Tornadoes have been confirmed in DeKalb and Cumberland counties, according National Weather Service storm surveyors sent out Thursday to assess damage.
Three people died in the storms, which hit late Wednesday afternoon and evening.
The tornado in Cumberland County, where two women lost their lives, was an EF-2 twister with maximum wind speeds of 125 miles-per-hour.
The tornado had a width of 250 yards and caused damage to more than 50 homes in the Rinnie community.
Lisa Evans, 46, and Carolyn Jones, a grandmother married to her husband for more than 50 years, died when the storm hit just before 6 p.m. local time.
Jones' grandson, Spc. Steven Skaggs, a soldier stationed at Ft. Campbell, Kentucky, said Thursday that Jones' husband, Harold, was hospitalized with fractured ribs, a black eye and bruises after he was rescued from beneath the debris of their brick and wood home.
There are no tornado sirens in the Rinnie community.

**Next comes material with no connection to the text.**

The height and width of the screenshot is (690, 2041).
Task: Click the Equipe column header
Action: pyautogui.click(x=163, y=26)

In DeKalb County, forecasters said Thursday an EF-1 tornado with maximum wind speeds of 90 miles-per-hour touched down just after 3 p.m. about one mile northwest of Smithville.
The twister was on the ground along Highway 83 for approximately 13 miles before ending seven miles northwest of Sparta in White County.

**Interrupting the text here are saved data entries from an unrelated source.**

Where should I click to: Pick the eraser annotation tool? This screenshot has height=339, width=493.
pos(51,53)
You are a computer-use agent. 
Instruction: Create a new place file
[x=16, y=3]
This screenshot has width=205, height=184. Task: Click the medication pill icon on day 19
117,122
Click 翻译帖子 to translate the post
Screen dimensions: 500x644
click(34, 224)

The maximum path width of the storm was 200 yards.
Damage mainly consisted of snapped or uprooted trees, minor roof damage and trees blown over onto structures. Some smaller barns and sheds were damaged as well, the weather service said.
The most significant damage was located on the west side of Center Hill Lake where a home on stilts was blown over and destroyed, resulting in one death.
Authorities said a woman was trapped in the remains of her Smithville home, which was thrown over a hillside onto a steep and unstable embankment.
The woman's body was recovered late Thursday afternoon.
No one was else was injured in DeKalb County.
The American Red Cross Thursday morning sent volunteers to DeKalb County to assist with storm damage.
"We are working closely with local emergency officials to assess damage and to assist those affected by the storm as well as those helping with clean-up efforts," Kathy Nesmith, Executive Director for the Warren County Chapter of the American Red Cross, said in a release.
To find an open Red Cross shelter, visit RedCross.org or call 1-800-RED-CROSS.